В России такой эволюции не было. Распространенный в российской юридической науке тезис об отсутствии принципиальных отличий российской формулы ответственности правительства от других президентских и полупрезидентских систем не выдерживает критики. Во?первых, российская Конституция, комбинируя нормы конституций Франции и США, противоречива в решении этого вопроса: она сочетает элементы ответственности, присущие различным системам. С одной стороны, Государственная дума дает согласие на назначение председателя правительства, что является элементом его парламентской ответственности (п. 1 ст. 111), с другой – за президентом закрепляется возможность единоличного решения вопроса об отставке правительства, что является элементом президентской системы (п. 2 ст. 117). Во?вторых, Конституция двусмысленна в регулировании отношений парламента и правительства. Дума, как известно, может троекратно выразить недоверие председателю правительства, однако это не влечет его автоматическую отставку. У президента же есть выбор: отправить правительство в отставку или распустить саму Думу (что является для нее сдерживающим фактором самосохранения) (п. 4 ст. 111). В России и большинстве постсоветских стран с формально смешанной формой правления отдельные министры несут ответственность только перед президентом, но не перед парламентом.
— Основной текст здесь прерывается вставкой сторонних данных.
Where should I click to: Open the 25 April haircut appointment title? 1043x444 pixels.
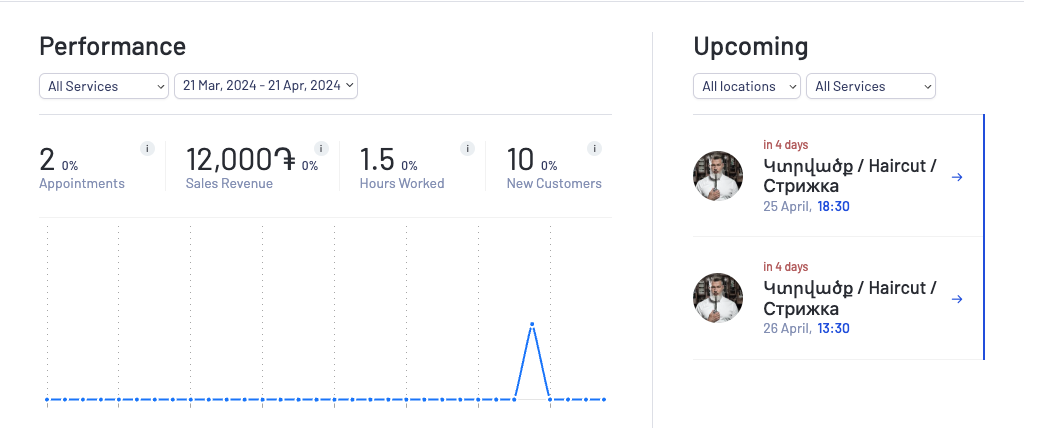pyautogui.click(x=849, y=176)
Отставка министров, губернаторов и других высших чиновников возможна по разным мотивам, объединенным выражением которых служит неопределенная формула об «утрате доверия» со стороны главы государства. Отсутствие полноценного правового регулирования этих вопросов – чрезвычайно опасная ситуация для перспектив демократии. Парламентская ответственность правительства оказывается фикцией [Конституция Российской Федерации. Проблемный комментарий, 1997, с. 376–378]. В?третьих, Конституция неопределенна в соотношении юридической и политической ответственности правительства перед президентом. Неясно, что должно произойти, если правительство принимает решение о своей отставке, а президент решает отклонить ее, – вопрос, имеющий только политическое, но не юридическое решение.

Следует учитывать опыт функционирования российской системы. В период доминирования оппозиции в Думе при Б. Ельцине она не могла остановить принятия его законодательных инициатив (которые проводились указами), добиться отставки правительства или осуществить импичмент президенту. Конституционный суд в самых спорных случаях (указы, инициировавшие войну в Чечне, отставку Генерального прокурора или введение федеральных округов с последующим фактическим назначением губернаторов) практически всегда исходил из установки о конституционности указов и решений президента, апеллируя к его функции гаранта Конституции. Эти особенности российской модели «разделения властей», представленные в большинстве постсоветских конституций, оказались основным объектом критики в ходе так называемых цветных революций (на Украине, в Киргизии, Грузии), основным требованием которых было расширение прерогатив парламента и сокращение полномочий президента в рамках парламентской или смешанной системы французского образца.

Полномочия главы государства

Важная группа различий двух конституций заключается в трактовке полномочий главы государства и регулировании их объема. Конституции Франции и России оказались сходны в одном – закреплении чрезвычайно сильной президентской власти, способной встать над системой разделения властей и выступать арбитром между ними. Однако это сходство не исключает принципиальных различий в трактовке объема полномочий президента.